邢台市隐形眼镜办理指南
- 1、下载文档前请自行甄别文档内容的完整性,平台不提供额外的编辑、内容补充、找答案等附加服务。
- 2、"仅部分预览"的文档,不可在线预览部分如存在完整性等问题,可反馈申请退款(可完整预览的文档不适用该条件!)。
- 3、如文档侵犯您的权益,请联系客服反馈,我们会尽快为您处理(人工客服工作时间:9:00-18:30)。

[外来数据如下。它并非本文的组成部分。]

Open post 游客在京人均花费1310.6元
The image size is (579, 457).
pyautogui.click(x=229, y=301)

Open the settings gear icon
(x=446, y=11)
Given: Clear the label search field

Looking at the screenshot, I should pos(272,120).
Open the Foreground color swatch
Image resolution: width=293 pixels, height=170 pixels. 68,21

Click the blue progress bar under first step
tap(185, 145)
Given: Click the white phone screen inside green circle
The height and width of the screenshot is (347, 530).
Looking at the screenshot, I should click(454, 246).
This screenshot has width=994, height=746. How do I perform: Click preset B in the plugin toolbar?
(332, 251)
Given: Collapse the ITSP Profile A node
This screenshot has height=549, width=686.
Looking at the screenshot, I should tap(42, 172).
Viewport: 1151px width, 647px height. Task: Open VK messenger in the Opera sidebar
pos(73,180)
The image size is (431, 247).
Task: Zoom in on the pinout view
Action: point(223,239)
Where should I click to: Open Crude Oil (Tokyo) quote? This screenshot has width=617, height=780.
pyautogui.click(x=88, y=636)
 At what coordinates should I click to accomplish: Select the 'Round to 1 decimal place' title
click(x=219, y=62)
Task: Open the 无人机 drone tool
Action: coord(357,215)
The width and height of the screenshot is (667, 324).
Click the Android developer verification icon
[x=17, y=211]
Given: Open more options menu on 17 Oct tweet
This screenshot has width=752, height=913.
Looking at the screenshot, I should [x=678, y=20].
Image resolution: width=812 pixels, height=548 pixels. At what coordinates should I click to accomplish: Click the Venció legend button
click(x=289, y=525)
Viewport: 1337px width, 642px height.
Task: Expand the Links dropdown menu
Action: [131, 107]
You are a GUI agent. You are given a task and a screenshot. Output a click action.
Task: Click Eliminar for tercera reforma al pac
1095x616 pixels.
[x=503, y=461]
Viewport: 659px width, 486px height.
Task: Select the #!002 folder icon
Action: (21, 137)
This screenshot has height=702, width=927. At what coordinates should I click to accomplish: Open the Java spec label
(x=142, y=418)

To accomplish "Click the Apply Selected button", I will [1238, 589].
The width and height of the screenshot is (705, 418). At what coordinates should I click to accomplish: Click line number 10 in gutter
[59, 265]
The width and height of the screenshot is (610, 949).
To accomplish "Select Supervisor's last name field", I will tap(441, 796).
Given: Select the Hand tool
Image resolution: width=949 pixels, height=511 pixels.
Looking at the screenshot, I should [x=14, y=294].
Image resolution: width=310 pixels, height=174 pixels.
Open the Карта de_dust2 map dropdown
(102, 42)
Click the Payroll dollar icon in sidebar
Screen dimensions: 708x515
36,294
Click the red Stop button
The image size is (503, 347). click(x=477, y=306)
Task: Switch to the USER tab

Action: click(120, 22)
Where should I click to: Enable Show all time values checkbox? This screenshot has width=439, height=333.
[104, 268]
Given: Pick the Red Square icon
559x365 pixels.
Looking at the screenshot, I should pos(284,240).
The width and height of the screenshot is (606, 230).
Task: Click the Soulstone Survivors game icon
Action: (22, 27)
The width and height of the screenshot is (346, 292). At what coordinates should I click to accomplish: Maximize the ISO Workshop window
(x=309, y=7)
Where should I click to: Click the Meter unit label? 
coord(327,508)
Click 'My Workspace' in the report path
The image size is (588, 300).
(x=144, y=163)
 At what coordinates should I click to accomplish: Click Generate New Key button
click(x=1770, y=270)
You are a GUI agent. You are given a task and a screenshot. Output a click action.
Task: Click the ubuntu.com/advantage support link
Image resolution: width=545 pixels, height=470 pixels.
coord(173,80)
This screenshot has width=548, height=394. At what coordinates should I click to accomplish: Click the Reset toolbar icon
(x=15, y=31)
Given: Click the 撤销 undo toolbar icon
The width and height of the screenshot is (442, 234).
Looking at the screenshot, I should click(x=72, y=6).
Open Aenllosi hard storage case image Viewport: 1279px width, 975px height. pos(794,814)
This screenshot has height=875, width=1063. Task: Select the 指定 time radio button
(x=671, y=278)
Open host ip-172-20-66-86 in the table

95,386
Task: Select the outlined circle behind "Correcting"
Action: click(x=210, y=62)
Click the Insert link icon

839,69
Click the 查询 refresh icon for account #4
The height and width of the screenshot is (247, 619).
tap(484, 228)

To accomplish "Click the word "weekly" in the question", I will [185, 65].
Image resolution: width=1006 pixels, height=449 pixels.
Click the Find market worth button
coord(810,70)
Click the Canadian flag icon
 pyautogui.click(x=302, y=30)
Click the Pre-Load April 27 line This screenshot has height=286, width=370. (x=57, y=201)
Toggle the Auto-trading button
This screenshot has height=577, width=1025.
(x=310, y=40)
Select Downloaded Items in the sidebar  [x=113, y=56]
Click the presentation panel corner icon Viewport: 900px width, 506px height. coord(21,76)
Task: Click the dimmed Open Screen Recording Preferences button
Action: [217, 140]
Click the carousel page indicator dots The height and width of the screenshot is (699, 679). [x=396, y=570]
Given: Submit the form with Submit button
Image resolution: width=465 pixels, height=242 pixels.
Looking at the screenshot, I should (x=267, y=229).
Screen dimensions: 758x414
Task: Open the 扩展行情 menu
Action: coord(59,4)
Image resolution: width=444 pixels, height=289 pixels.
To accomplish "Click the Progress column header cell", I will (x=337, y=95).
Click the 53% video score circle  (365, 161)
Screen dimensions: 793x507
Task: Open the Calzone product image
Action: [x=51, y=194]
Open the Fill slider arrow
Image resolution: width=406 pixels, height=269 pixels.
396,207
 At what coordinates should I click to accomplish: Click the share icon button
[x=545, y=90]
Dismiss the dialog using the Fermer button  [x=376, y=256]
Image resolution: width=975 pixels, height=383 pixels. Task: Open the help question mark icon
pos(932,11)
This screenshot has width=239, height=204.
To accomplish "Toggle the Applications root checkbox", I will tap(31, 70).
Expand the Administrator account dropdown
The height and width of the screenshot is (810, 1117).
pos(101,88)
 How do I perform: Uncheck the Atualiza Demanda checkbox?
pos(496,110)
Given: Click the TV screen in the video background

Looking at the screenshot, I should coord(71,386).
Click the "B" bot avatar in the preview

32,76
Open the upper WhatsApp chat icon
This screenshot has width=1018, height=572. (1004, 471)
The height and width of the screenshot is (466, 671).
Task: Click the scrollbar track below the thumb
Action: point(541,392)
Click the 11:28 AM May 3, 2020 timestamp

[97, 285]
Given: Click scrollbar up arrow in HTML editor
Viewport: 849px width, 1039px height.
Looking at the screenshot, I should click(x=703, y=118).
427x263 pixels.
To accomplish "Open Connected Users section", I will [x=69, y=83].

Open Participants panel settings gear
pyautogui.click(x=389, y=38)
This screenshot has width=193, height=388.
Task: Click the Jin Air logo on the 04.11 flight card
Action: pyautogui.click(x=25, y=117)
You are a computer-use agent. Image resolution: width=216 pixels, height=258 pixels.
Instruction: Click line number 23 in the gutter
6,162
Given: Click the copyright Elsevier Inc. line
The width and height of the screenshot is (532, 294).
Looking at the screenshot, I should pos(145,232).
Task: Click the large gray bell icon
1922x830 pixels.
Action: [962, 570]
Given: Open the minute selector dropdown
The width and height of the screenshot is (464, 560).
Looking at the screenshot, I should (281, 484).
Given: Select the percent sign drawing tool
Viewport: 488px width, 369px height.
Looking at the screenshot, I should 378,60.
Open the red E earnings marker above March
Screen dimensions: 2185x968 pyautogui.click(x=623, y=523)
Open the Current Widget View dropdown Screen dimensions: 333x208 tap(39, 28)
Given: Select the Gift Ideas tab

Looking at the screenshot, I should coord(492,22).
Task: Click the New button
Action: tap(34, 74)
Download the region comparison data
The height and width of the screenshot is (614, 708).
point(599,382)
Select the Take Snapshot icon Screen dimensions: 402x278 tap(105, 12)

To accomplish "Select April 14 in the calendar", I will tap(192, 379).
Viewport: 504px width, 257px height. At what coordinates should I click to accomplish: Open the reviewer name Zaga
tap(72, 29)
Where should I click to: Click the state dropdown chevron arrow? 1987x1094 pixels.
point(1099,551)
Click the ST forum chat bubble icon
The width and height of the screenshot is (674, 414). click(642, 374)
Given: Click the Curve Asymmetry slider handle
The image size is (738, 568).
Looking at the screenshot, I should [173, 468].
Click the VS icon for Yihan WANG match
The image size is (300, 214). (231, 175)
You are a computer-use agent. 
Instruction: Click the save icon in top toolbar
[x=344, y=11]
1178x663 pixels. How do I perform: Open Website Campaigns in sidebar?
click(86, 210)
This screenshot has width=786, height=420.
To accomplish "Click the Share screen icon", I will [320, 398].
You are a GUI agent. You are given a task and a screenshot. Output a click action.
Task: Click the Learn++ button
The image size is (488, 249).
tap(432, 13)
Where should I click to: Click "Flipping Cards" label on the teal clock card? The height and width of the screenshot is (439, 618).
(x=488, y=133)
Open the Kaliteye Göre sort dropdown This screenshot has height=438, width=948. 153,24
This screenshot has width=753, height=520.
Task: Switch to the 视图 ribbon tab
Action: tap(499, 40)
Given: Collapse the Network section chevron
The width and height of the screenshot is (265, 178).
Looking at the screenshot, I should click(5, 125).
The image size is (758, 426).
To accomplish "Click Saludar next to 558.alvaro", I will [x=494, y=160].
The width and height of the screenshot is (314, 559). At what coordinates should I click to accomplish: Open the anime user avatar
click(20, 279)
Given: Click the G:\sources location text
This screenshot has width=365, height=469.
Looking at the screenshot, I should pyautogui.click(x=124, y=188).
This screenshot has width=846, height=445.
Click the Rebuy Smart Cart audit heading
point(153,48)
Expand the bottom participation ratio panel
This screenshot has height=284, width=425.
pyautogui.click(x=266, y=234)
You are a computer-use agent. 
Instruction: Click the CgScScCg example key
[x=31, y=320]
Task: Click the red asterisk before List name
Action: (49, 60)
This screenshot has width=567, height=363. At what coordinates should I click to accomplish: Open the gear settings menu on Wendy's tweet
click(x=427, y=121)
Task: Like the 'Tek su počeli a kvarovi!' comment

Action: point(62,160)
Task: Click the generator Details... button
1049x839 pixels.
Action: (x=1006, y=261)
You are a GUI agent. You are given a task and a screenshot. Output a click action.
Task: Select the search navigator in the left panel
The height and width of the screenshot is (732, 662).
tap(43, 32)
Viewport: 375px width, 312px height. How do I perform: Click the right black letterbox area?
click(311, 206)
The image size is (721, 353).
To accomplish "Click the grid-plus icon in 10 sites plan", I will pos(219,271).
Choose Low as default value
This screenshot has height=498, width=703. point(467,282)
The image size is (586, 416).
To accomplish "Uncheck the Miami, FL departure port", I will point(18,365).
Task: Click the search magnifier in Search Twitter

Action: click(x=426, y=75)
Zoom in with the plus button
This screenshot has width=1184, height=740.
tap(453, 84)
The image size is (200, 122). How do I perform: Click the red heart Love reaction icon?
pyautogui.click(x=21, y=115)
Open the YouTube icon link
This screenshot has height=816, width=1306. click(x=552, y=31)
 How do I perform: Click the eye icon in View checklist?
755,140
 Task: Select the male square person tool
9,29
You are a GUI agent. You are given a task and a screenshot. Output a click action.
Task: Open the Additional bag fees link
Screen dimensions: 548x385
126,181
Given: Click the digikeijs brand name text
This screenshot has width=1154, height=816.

《医疗器械经营企业许可证》角膜接触镜(隐形眼镜)、助听器专营企业申办
审批依据:1、《医疗器械经营企业许可证管理办法》(局办15号);
2、河北省《医疗器械经营企业许可证管理办法》实施细则;
3、《河北省隐形眼镜(助听器)经营企业开办条件》冀食药监市[2004]4号。
审批标准:(一)、经营场所、人员要求
1、企业法定代表人或负责人应熟悉国家及地方有关医疗器械监督管理的法律、法规、规章;
2、具备相关专业的质量管理人员和专职验配的技术人员。验配人员具有中级以上的眼科医师或中级以上验光资格人员(助听器验配人员为经培训取得验配资格人员),并建立健康档案,经市级以上药品监督管理部门培训,合格后持证上岗。质量管理人员和专业技术人员不得在其它单位兼职;
3、应具有验配场地。其总面积(不含营业场所和接待室面积)不得少于15平方米(助听器不少于10平方米),并有良好的环境及净手消毒等设施。验配场所应设置三室:验光室、检查室、隐形佩戴室(助听器要设置助听器听力检测室和验配室)。
(二)管理制度及其它
1、医疗器械经营企业应根据国家及地方的有关规定建立健全必备的管理制度,并严格执行,(包括:不合格品管理制度、不
良事件报告制度、用户随访和投诉管理等10项制度)。各项记录必须真实、完整、填写规范;
2、企业应收集、保存与其经营产品范围相关的医疗器械国家标准、行业标准以及医疗器械监督管理的法规、规章及专项规定的文件;
3、从事医疗器械经营的质检、验收、出入库管理、验配、销售、检测、售后服务人员须每年进行年检,患有传染病的人员不得从事直接接触医疗器械产品的工作;
4、经营植入类医疗器械的,应建立并有效实施质量跟踪和不良事件的报告制度,有严格的售前、售后服务规范,能为用户提供培训或指导,并做好定期回访,保存具有可追溯性的原始记录;
5、应配备与经营角膜接触镜(助听器)产品相应配备与相适应的专业测试设备或装置。
审批程序:1、受理申请;2、材料审核;3、上报省局
申报材料内容要求:申报资料(包括电子版)
(一)企业申报材料封面;
(二)《医疗器械经营企业许可证》核发申请材料目录(附件1);
(三)拟办企业法定代表人签署的《申请书》;分公司申请申办《医疗器械经营企业许可证》,应提供上级法人单位出具的《申请书》,并加盖公章(附件2);
(四)《医疗器械经营企业许可证申请表》(附件3);
(五)《企业基本情况》表(附件4)。
注:1.经营范围一栏请注明经营产品的管理类别及产品类代码(要求填到二级目录:如角膜接触镜(隐形眼镜)应填写6822-1)。
2.填写国家认可的学历、技术职称。
3.填写企业实有人数。
4.填写企业与经营医疗器械产品相适应的相对独立的面积与配套设施。
5.填写企业与经营医疗器械产品规模与范围向适应的储存条件(1、面积。2、是否具有温湿度计、地拍、货架、是否符合安全要求的照明、消防、防火以及必要的防尘、防潮、防污染和防虫、防鼠、防霉变等条件)。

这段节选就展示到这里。